Seu quarto era o do final do corredor. Era um quarto de hóspedes, por isso não havia nenhum traço de personalidade naquele recinto, a não ser o toque de bom gosto sempre apreciado por Narcisa. Uma cama de casal estava postada no centro da parede à direita. Havia uma cômoda e um espelho sobre a mesma, uma lareira pequena, uma poltrona e uma janela. Notou também a porta que levava ao banheiro.

Draco deixou a maleta sobre a colcha cinza que forrava a cama, e o peso que as escassas mudas de roupas faziam era tão mínimo que mal pôde enxergar o colchão afundar.

— Vou deixar que o senhor se familiarize com o quarto e se ajeite. — Draco falou pondo as mãos dentro dos bolsos da calça. — O almoço não deve demorar a ficar pronto, eu deixei algumas coisas adiantadas.

Ele caminhou para fora do quarto lentamente, mas se virou antes de fechar a porta. Snape notou como o suéter verde musgo contrastava com a pele pálida do rapaz e como sua expressão parecia leve apesar das olheiras arroxeadas embaixo dos seus olhos.

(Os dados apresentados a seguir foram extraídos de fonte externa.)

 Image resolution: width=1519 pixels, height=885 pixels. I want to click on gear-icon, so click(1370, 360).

— É bom tê-lo de volta, padrinho. Mamãe anda muito cabisbaixa, acredito que a presença de um amigo possa fazê-la se sentir melhor.

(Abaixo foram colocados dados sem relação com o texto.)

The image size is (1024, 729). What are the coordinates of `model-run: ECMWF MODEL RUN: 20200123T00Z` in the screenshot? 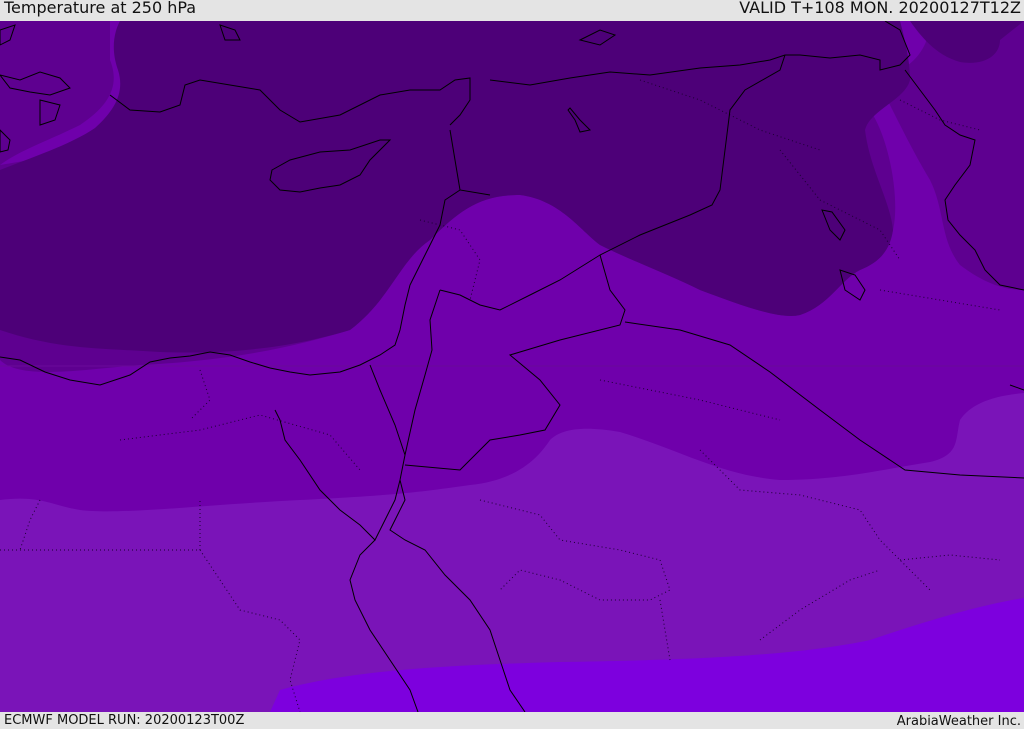 It's located at (124, 720).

A porta do quarto se fechou levando a imagem de Draco consigo. Snape virou-se para sua maleta e levitou as roupas para as gavetas da cômoda, sentindo-se extremamente exausto com o pouco de magia que realizara. As palavras do afilhado se fixaram em sua mente, embora tivessem o deixado confuso.

Estava ali para ser monitorado (era difícil usar a palavra "cuidar" quando se tratava dele. Ninguém nunca havia se importado o bastante para isso). Como Draco esperava que ele, um convalescente, pudesse fazer alguém se sentir melhor se ele mesmo precisava se curar? Como poderia ele, Severo Snape, cuidar de alguém se, primeiramente, ninguém nunca cuidou dele?